August 23, 1922 - March 09, 2022
Inge Deutschkron Inge Deutschkron 

Inge Deutschkron was born in Finsterwalde and grew up in Berlin. From 1933 on the family was persecuted by the Nazis because Inge's father, Martin Deutschkron, was Jewish and an official of the Social Democratic Party (SPD). He was able to emigrate to England in 1939; but the outbreak of the Second World War prevented his wife Ella and his daughter Inge from joining him there as planned. In 1941 Inge Deutschkron worked as a forced laborer at ACETA, a parachute silk factory that belonged to the IG Farben group. She deliberately injured her knee and was discharged after a medical examination.

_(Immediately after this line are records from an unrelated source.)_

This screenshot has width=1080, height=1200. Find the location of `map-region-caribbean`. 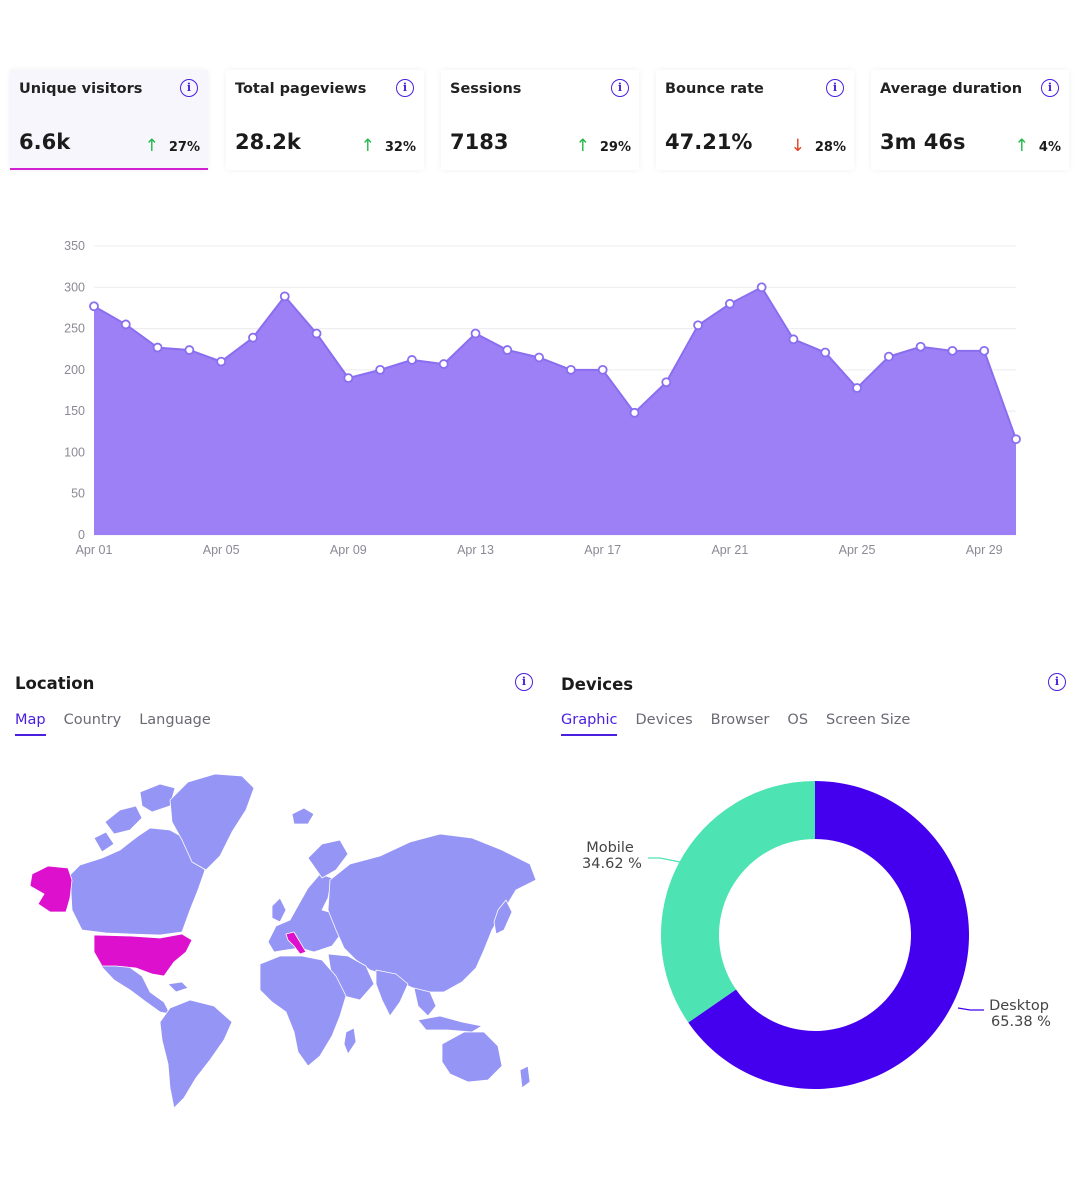

map-region-caribbean is located at coordinates (178, 987).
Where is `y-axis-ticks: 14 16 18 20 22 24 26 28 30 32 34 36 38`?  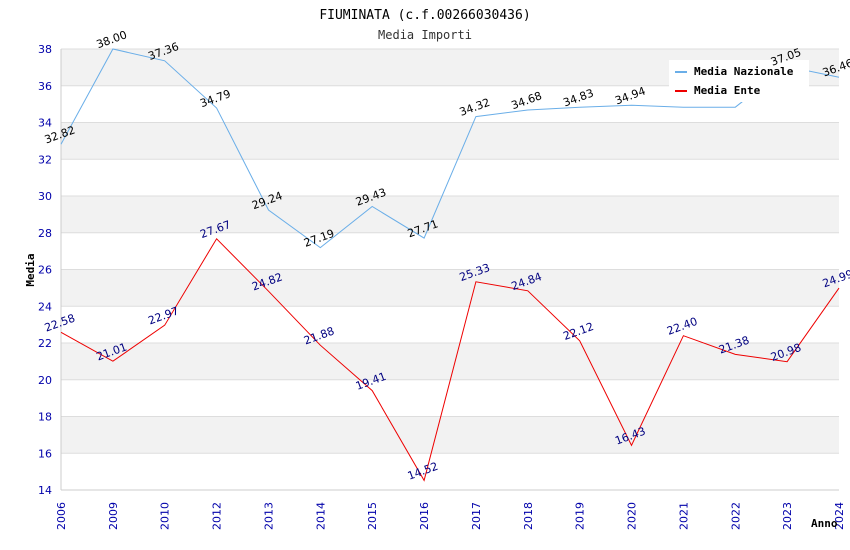
y-axis-ticks: 14 16 18 20 22 24 26 28 30 32 34 36 38 is located at coordinates (45, 270).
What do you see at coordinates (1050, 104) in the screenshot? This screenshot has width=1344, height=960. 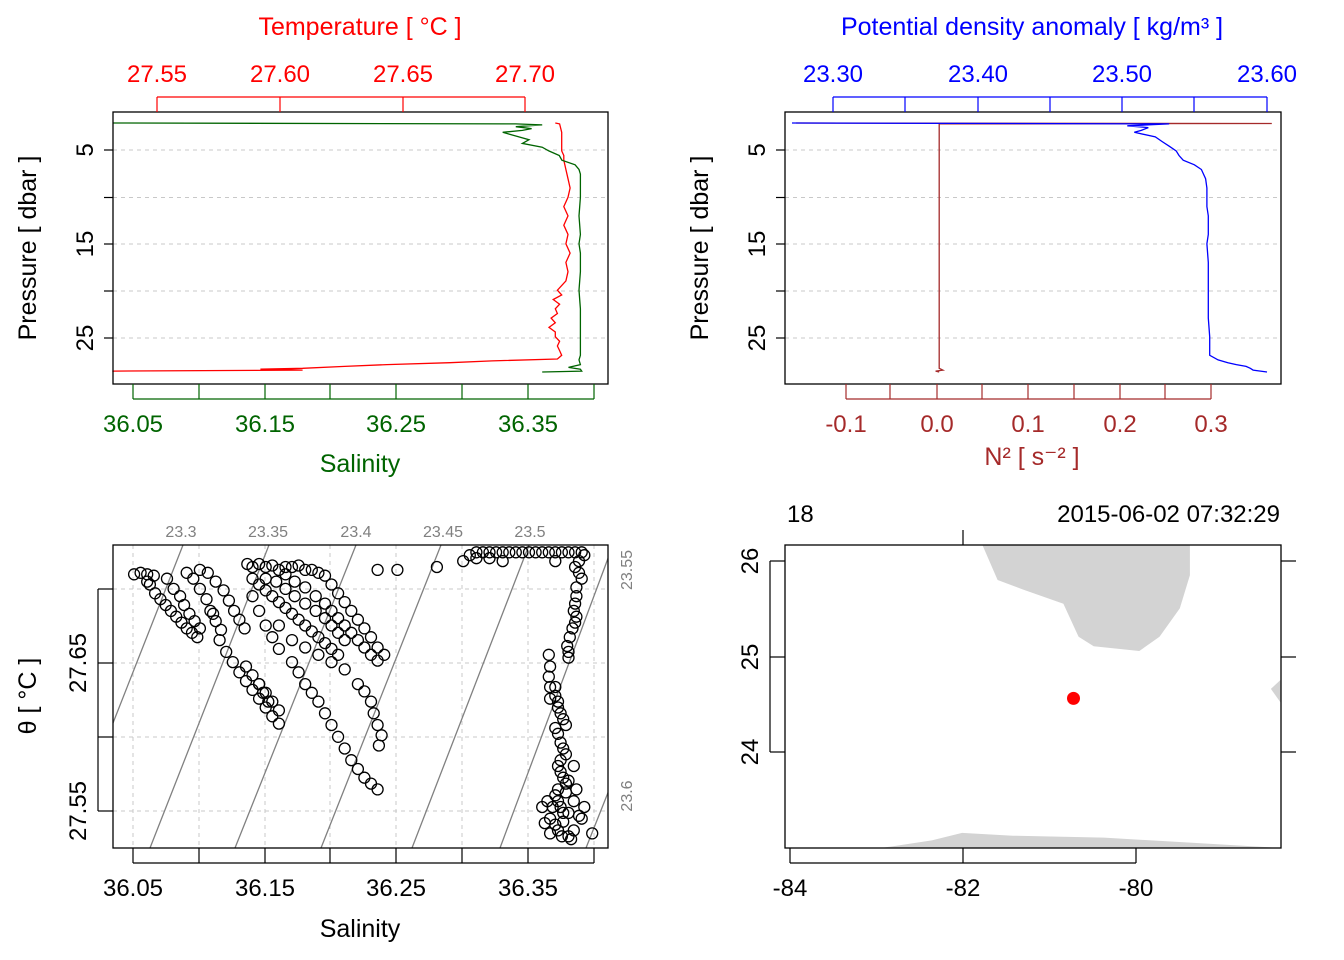 I see `density-axis` at bounding box center [1050, 104].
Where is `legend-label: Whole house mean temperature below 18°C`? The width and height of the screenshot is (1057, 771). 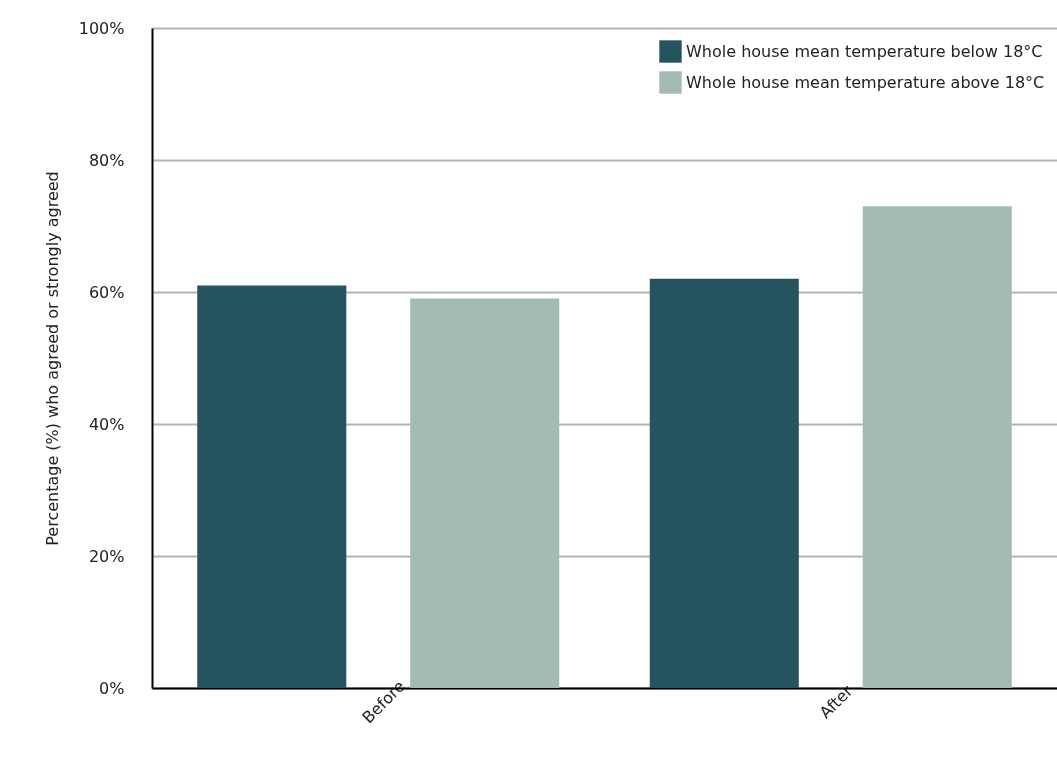
legend-label: Whole house mean temperature below 18°C is located at coordinates (864, 51).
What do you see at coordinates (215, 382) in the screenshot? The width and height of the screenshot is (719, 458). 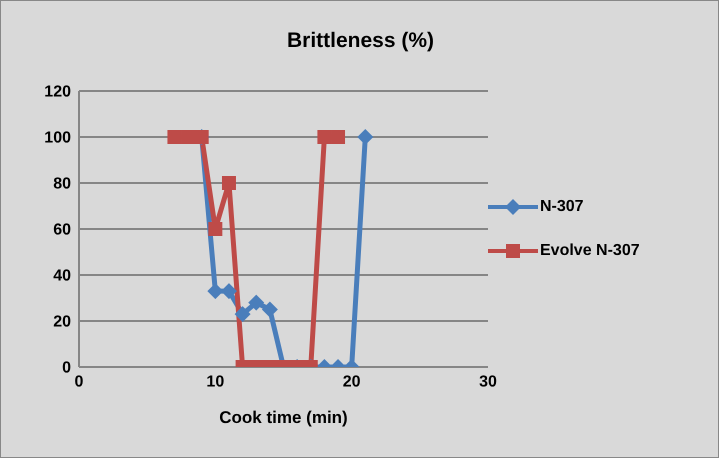 I see `x-tick-label: 10` at bounding box center [215, 382].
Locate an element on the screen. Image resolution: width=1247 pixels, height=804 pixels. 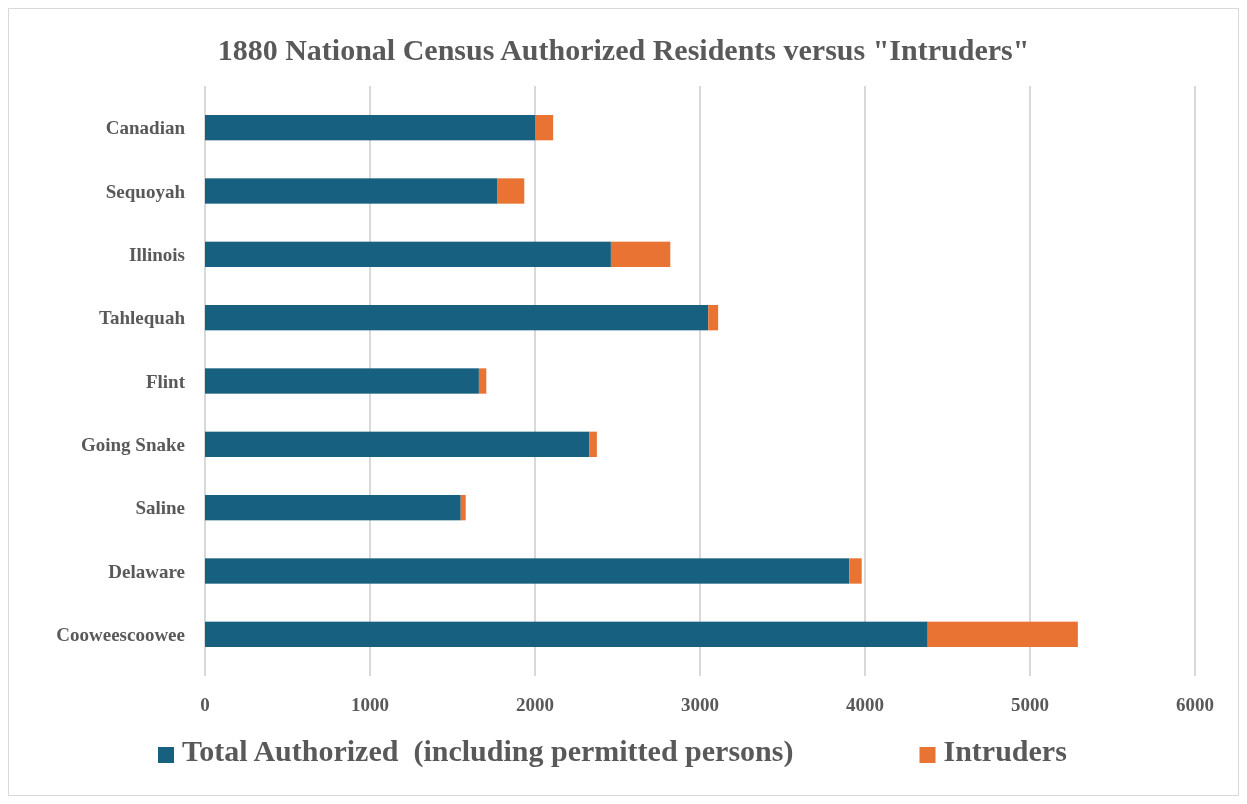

Following a tip from the Jewish Community, 19-year-old Inge Deutschkron went for an interview with Otto Weidt. He managed to give her a job by bribing Alfred Eschhaus, head of the "Deployment Section for Jews" at the Berlin Employment Office. At the suggestion of the Gumz family, Inge and Ella Deutschkron went into hiding in the Gumz's apartment in January 1943. Otto Weidt obtained the employment record of a non-Jewess for Inge Deutschkron, and later a forged employee's identity card in the name of Inge Richter. Inge Deutschkron worked in Otto Weidt's Workshop for the Blind for around two years, legally and illegally. During the last months of the war, Inge and Ella Deutschkron pretended they were refugees fleeing from the advancing Red Army. Living with new identity cards in the name of Richter, they spent the end of the war in Potsdam. In the summer of 1946 they went to England, where the family was reunited.